Monday, May 21, 2018

Infectious Diseases in Troubled Waters

ID Consults in the hospital: long hours, (relatively) low pay
I have been giving this a lot of thought recently, particularly as I battle with my institution's compensation plan to preserve salaries (note: not increase salaries) and set realistic revenue generation (RVU) expectations. 

Infectious diseases is in troubled waters. In many respects, infectious disease clinical practice is a market failure.

It should surprise few people that infectious diseases specialist are some of the lowest paid physicians, as highlighted here.  Our current healthcare system heavily rewards volume of care and procedures.  Many infectious diseases consults are high complexity, low volume.  We do not perform billable procedures.  None of this bodes well for us.

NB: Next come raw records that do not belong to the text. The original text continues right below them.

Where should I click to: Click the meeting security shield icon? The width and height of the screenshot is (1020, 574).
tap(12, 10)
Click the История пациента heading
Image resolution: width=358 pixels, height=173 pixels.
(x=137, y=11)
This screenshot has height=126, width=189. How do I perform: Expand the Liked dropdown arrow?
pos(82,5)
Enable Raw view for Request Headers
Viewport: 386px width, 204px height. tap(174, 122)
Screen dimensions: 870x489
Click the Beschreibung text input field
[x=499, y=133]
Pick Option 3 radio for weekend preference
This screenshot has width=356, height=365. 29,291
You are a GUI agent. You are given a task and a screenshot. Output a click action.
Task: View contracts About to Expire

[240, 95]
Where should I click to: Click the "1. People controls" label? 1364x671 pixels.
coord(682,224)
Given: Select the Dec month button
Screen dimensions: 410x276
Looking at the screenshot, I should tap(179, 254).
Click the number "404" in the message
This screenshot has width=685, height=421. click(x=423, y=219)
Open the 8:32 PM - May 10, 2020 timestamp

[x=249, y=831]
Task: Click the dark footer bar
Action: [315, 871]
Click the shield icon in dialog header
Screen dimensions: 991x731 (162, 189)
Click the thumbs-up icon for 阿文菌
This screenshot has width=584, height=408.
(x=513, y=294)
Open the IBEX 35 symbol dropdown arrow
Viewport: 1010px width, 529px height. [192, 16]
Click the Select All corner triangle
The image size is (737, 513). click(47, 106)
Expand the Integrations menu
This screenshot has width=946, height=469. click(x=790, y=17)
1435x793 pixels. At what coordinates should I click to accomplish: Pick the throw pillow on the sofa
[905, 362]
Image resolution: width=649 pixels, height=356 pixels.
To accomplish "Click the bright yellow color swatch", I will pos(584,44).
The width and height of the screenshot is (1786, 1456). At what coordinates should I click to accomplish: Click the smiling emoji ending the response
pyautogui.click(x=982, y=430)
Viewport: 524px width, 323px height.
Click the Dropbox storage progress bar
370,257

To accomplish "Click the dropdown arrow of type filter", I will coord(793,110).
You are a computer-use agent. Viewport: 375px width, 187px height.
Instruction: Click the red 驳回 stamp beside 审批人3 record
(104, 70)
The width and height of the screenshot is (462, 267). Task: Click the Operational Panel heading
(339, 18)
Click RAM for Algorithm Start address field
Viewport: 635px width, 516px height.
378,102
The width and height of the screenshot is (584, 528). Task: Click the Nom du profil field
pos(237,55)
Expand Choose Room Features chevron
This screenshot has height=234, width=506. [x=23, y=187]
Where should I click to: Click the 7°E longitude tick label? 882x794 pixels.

This NEJM Blog on Why Experienced HIV/ID Doctors Leave Clinical Practice- the push for high volume work and the growing demands of the electronic medical record do not help.

Couple the above with competing expectations to supervise learners and publish academic work, morale plummets.

Academic infectious diseases is in jeopardy, as explored here by Drs. Wenzel and Edmond.

Until there is a fundamental change in the US healthcare system such that the primacy of volume and procedures no longer drives reimbursement, and until universities comprehend the limitations of compensation plans for certain specialties, I see no immediate relief in sight.